■ **WHAT YOU NEED TO DO**: Below are the records. State how many of their lines contain "using", with nothing else.

[Records excerpted from a collection]

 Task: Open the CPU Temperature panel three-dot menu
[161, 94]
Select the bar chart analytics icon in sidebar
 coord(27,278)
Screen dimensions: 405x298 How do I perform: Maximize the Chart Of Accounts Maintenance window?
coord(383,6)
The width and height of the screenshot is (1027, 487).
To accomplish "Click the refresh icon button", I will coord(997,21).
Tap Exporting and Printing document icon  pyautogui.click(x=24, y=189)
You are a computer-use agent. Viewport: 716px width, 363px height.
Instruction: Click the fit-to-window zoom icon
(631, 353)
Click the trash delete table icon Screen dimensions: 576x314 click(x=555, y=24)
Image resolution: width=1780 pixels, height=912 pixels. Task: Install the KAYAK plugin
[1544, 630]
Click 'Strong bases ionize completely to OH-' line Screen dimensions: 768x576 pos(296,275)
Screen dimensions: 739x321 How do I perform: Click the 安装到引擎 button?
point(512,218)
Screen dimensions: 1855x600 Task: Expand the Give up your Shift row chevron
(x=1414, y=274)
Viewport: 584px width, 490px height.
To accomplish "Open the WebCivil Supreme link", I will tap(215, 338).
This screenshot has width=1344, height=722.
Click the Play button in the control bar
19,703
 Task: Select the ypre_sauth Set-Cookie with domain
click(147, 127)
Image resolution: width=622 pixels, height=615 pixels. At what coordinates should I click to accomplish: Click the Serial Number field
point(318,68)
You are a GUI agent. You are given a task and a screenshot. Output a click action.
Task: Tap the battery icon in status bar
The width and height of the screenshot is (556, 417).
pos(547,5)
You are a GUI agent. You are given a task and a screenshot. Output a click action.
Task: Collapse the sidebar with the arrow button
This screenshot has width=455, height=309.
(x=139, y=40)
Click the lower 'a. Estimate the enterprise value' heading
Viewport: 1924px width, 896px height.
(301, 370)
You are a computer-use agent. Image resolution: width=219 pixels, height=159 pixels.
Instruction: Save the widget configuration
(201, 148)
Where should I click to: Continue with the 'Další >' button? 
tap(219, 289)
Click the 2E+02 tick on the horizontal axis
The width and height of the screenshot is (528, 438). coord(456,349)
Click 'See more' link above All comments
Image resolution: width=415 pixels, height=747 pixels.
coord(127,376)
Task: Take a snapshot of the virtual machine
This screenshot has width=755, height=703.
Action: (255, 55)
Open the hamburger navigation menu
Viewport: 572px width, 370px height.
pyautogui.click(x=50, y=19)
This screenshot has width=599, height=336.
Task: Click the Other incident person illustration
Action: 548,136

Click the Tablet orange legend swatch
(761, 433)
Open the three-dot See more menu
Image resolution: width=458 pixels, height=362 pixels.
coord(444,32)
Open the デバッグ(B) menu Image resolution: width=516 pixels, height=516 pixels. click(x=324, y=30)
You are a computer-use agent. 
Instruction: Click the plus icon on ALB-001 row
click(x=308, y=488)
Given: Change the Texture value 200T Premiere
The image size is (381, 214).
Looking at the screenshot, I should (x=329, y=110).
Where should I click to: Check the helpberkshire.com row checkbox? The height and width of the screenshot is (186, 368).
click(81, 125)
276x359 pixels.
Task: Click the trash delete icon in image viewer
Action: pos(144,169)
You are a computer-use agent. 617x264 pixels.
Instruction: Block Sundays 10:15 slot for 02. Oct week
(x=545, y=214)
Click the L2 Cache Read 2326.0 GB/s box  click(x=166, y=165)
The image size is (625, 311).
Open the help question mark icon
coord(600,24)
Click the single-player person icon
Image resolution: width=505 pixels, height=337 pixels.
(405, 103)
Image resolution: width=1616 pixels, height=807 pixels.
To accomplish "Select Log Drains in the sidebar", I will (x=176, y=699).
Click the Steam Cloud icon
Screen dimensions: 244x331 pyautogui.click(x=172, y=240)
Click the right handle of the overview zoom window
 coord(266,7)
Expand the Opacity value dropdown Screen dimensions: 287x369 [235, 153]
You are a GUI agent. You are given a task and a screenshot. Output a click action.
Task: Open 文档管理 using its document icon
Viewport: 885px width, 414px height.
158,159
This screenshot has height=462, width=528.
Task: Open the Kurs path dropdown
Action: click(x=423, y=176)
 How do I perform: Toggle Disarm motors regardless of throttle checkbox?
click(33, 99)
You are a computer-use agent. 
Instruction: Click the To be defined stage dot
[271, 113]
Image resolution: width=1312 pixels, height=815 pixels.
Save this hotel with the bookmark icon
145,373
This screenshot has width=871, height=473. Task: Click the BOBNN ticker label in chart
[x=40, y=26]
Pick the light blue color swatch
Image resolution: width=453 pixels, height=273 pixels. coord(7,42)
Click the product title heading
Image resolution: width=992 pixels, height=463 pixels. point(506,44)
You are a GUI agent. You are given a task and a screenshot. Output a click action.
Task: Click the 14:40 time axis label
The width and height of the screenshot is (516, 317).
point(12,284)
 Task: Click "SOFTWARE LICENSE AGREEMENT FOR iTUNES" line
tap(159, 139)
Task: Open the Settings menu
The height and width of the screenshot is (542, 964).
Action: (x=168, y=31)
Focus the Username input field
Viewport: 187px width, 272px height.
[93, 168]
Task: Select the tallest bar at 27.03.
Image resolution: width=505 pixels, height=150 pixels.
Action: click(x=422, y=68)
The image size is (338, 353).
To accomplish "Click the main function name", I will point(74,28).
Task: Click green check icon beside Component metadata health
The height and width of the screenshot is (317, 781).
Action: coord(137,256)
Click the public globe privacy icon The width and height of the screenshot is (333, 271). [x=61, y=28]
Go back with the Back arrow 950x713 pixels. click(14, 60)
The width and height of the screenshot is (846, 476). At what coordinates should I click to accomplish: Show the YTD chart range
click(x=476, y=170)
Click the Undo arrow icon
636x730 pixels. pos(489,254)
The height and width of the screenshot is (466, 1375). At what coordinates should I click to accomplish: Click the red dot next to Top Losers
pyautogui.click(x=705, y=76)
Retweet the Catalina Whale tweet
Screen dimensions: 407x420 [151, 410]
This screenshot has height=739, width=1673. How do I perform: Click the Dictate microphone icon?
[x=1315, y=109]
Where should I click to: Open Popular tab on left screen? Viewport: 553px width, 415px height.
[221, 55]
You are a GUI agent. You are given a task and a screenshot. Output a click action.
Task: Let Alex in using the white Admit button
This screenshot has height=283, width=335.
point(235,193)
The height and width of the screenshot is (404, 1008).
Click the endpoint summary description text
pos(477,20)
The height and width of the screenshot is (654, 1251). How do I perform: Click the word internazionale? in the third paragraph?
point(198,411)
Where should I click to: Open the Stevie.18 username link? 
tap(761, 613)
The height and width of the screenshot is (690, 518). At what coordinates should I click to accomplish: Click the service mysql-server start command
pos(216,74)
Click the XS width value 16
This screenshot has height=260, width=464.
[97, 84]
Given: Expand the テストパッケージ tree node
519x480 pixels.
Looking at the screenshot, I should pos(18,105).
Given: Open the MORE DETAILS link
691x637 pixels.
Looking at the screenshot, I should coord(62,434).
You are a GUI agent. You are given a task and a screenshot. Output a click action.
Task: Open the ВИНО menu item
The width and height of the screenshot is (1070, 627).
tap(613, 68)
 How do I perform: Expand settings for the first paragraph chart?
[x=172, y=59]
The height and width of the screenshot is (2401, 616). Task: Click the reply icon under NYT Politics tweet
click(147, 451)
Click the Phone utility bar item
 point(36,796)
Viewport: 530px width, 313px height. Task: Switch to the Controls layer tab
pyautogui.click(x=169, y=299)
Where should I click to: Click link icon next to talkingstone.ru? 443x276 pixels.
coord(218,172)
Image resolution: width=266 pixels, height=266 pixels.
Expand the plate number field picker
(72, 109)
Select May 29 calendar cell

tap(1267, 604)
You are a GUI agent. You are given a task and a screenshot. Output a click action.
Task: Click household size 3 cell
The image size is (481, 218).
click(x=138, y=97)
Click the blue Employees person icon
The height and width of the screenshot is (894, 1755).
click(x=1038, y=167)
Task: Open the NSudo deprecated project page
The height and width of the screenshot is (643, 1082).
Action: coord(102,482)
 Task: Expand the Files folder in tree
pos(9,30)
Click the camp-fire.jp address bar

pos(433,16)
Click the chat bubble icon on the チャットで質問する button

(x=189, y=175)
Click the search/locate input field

■ **WRITTEN SOLUTION**: 2